(Pixel coordinate grounding data)
########################################
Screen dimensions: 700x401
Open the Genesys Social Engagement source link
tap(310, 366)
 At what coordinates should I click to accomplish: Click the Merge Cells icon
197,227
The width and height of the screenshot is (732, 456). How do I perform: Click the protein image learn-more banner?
########################################
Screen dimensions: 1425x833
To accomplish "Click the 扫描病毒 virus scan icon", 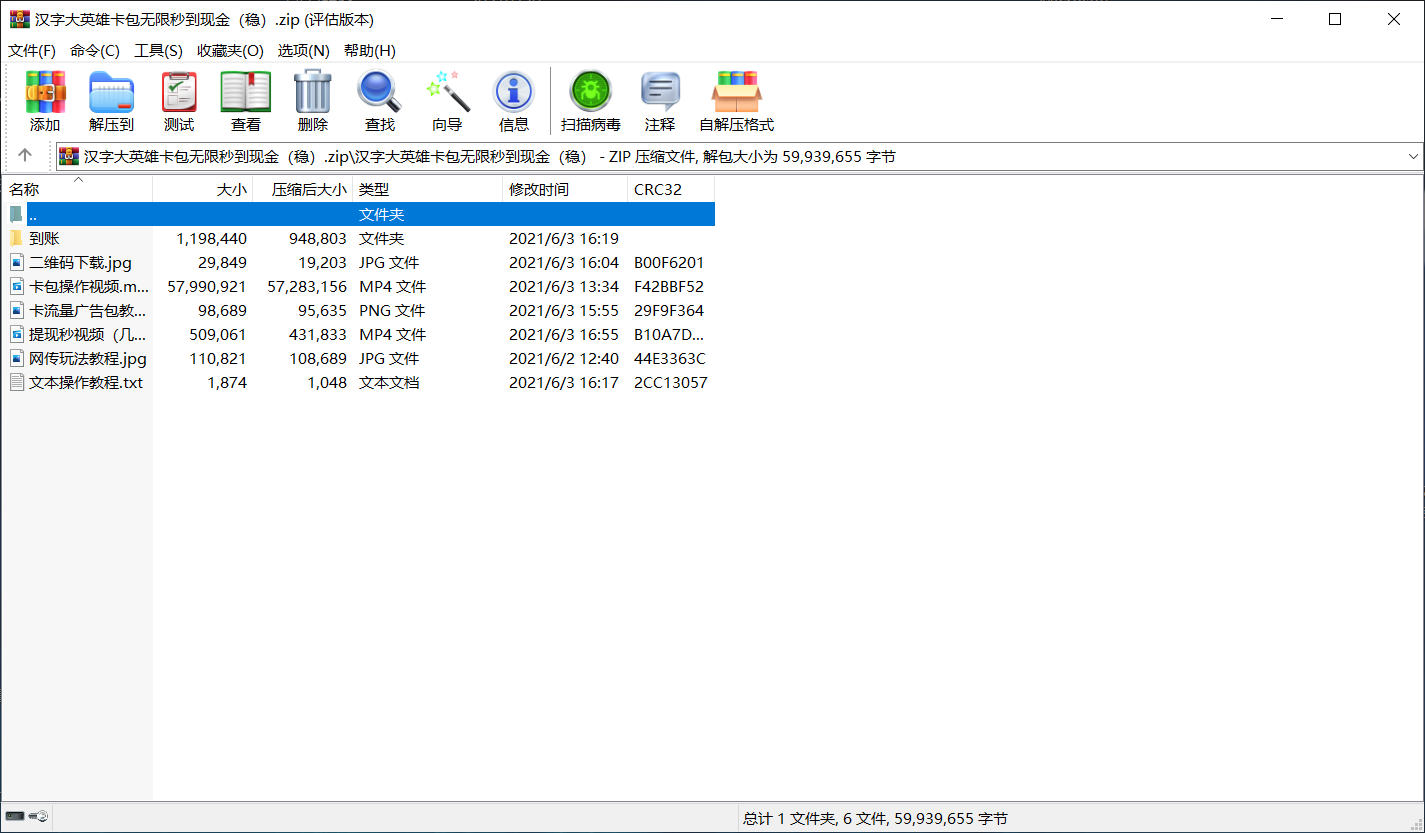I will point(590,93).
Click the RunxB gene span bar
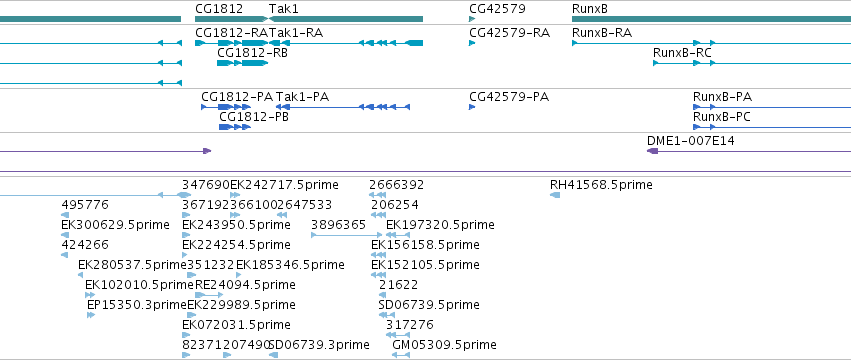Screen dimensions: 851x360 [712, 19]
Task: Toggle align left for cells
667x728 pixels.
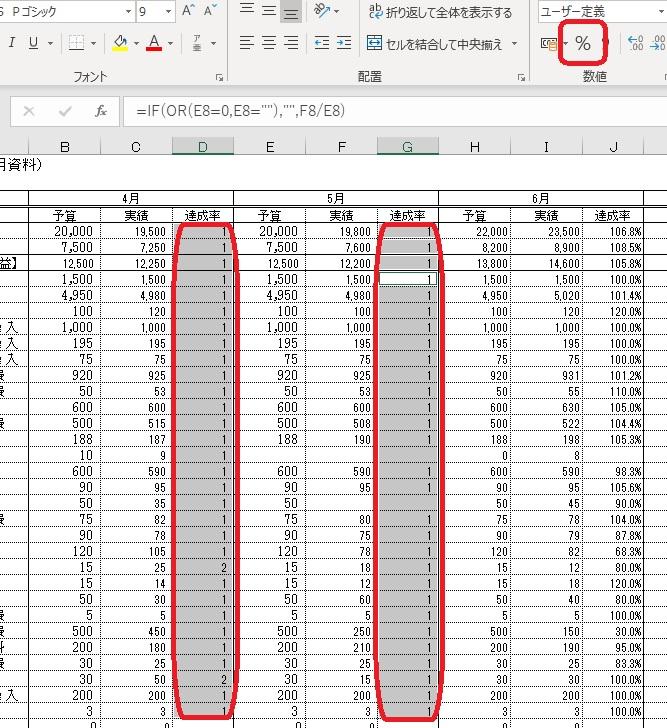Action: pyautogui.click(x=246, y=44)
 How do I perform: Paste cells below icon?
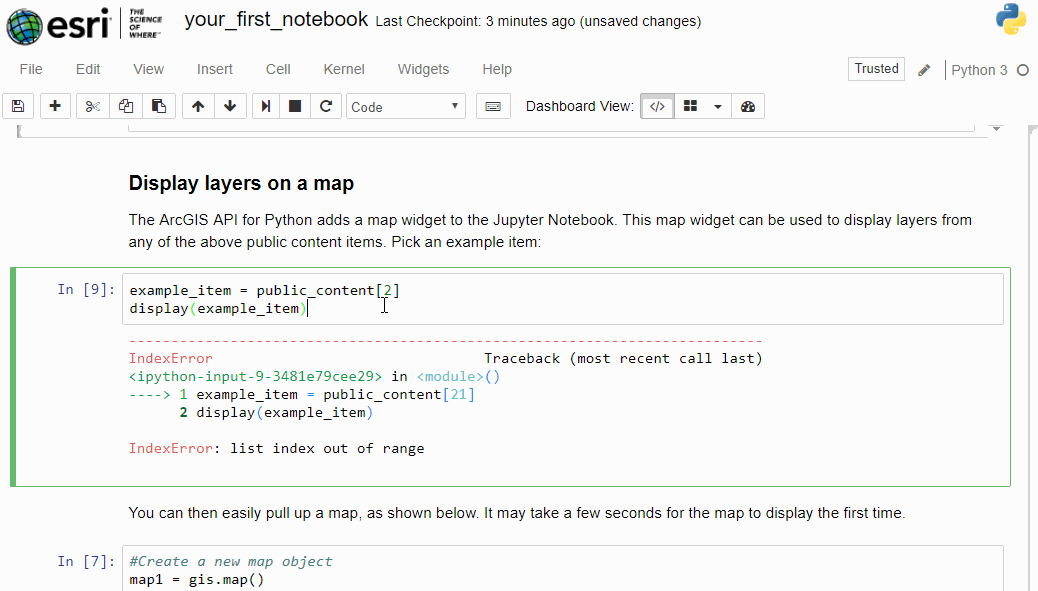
########################################
**What is required:** Set down, from the entries above, exactly the lines from the one with "At what coordinates" up to and including the one with "The width and", and no other lines.

**Problem solution:**
 At what coordinates should I click to accomplish: Click the Merge Cells icon
197,227
The width and height of the screenshot is (732, 456). How do I perform: Click the protein image learn-more banner?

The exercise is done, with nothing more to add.